A group of Nausauket residents, who rallied when they learned of efforts to have the city sanction a dock on Edgewater Drive, left City Hall Monday night smiling. As one of them said, they won the battle without having said as much as a single word. He was right.
They credited one of their neighbors, Oscar Shelton, for bringing the issue to their attention, which they speculate, would have otherwise sailed through the City Council. Earlier this year Ward 7 Councilman Charles “CJ” Donovan docketed a resolution leasing city land to the association and endorsing the dock that has been used by about six quahoggers for more than 30 years.
At Monday’s meeting Donovan said petitioners – the Edgewater Outboard Association – seeking the resolution, a step to having the Coastal Resources Management Council (CRMC) authorize the dock, had withdrawn their request. He also said that he and Ward 9 Councilman Steven Merolla would work on legislation to ensure that in future similar situations neighbors would receive sufficient notice.
But now that the city won’t be looking for approval of the dock, there’s no guarantee that it will be removed.
“We’re going to let it lie,” Bill Baxter said Tuesday morning.
Up until this week, Baxter, who is a part-time quahogger living in Warwick, headed the association. He said he has stepped down and would be keeping his boat elsewhere, perhaps across the cove on the dock on Arnold’s Neck.
“It’s unfortunate. It’s sad. It was a positive thing that was turned negative,” Baxter said of efforts to have CRMC authorize the dock. He said what the association planned to do was improve the dock by replacing its decking and ensuring it was secure by driving pilings.
That message never really got across to those living on the cove.
Instead, they learned of the council resolution less than two days before it was scheduled to be heard. Shelton, who is the city personnel director, learned of it from the City Council docket. He alerted neighbors, suggesting that commercial trucks could be using the narrow and rutted Edgewater Drive at early morning hours and that there could be problems with the parking of cars and trucks belonging to quahoggers. He imagined that out-of-towners would be using the dock and that upwards of a dozen boats would use the facility.

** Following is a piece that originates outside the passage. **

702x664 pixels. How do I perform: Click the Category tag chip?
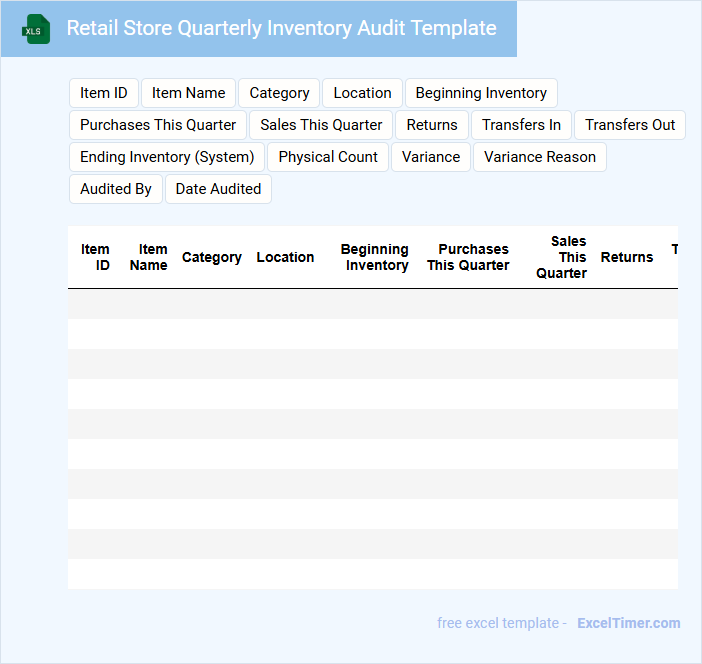(279, 93)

Baxter reasoned the association was looking to protect the Edgewater area and that by sanctioning the dock, the city was ensuring it would be responsibly maintained. He said the group has already spent upwards of $10,000 on legal fees and a survey in efforts to gain the lease and gain CRMC authorization. Yet, the association had not filed an application with the CRMC by its deadline nor had terms of a lease been reached.

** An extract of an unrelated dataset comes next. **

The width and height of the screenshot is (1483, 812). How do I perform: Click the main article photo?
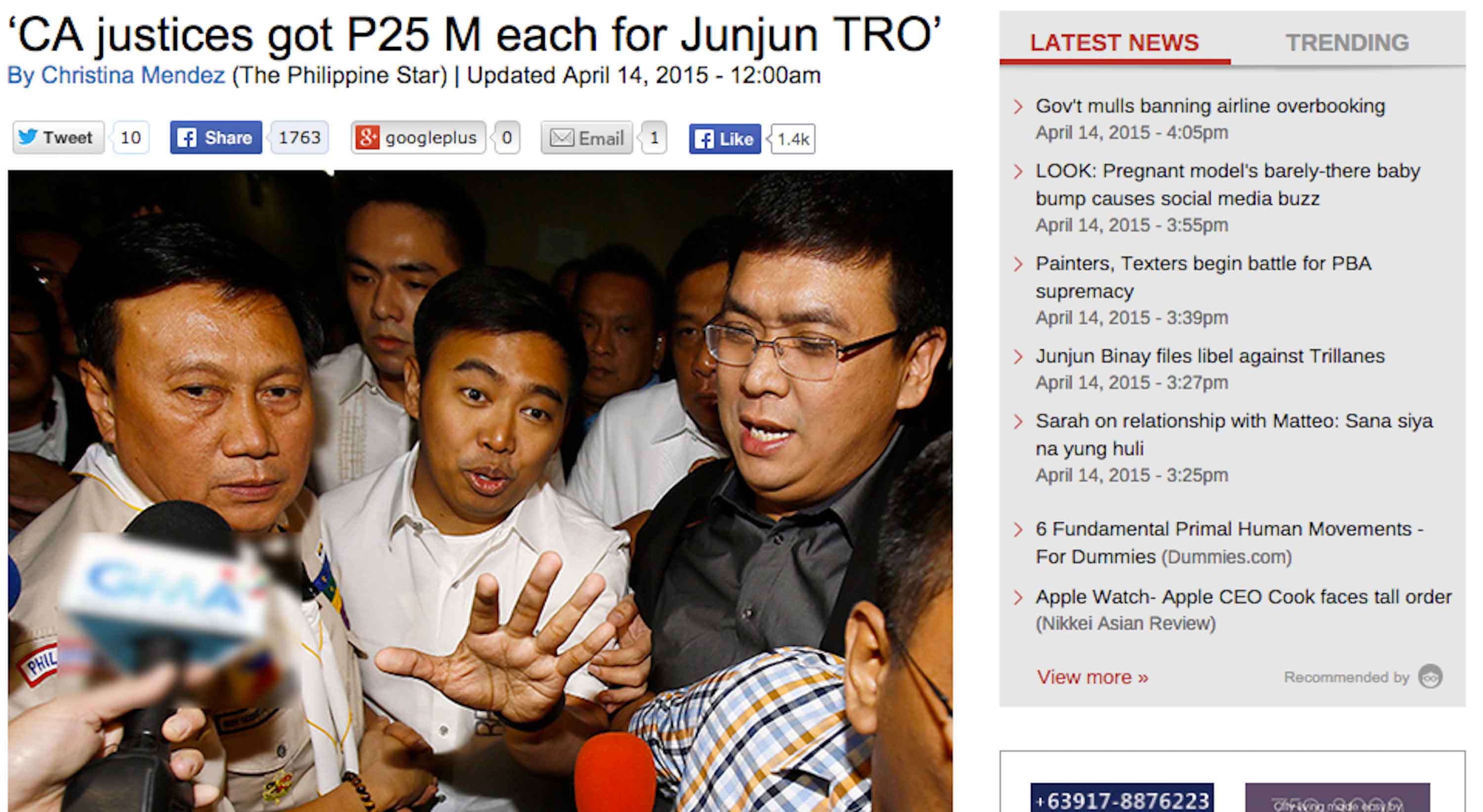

As of the Greenwich Bay Special Area Management Plan (SAMP) of 2008, the CRMC required all illegal docks to be removed. The exception was docks that had been in existence prior to 1980. But there was a condition; that the owners of these docks submit an application to legalize them by Jan. 22, 2009. No application was filed by the deadline.
Baxter said Shelton distorted how the dock would have been used and rallied a vocal group that effectively opposed the resolution. He said he felt he could have circulated a petition that would have favored the dock, but in the end decided not to do that.
“We were not going to build anything. We were trying to improve it,” he said.
A spokeswoman for the CRMC was made aware of the withdrawal of the resolution Tuesday. Asked whether CRMC would act to have the dock removed, she said in an e-mail, “We will be in communication with the City of Warwick to identify these parcels – to determine whether they are owned by the city or another entity or person – and investigate what’s authorized and what is not and go from there.”
“Typically in this sort of situation, we would work with the city on getting any unauthorized docks removed,” she added.
Mark Carruolo, chief of staff for the mayor, said yesterday that the status of the dock is unclear but that the city would be looking into the possibility of removing it.